* WHAT IS EXPECTED
Your task is to write out the complete listing exactly as it is shown.

───── SOURCE MATERIAL ─────

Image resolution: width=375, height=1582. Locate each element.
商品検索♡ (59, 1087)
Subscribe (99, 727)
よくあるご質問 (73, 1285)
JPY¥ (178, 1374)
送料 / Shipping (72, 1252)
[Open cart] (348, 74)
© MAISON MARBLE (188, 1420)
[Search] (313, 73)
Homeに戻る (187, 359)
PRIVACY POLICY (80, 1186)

─────

* EXERCISE RESPONSE
Image resolution: width=375, height=1582. Locate each element.
商品検索♡ (59, 1087)
Subscribe (99, 727)
よくあるご質問 (73, 1285)
JPY¥ (178, 1374)
送料 / Shipping (72, 1252)
[Open cart] (348, 74)
© MAISON MARBLE (188, 1420)
[Search] (313, 73)
Homeに戻る (187, 359)
PRIVACY POLICY (80, 1186)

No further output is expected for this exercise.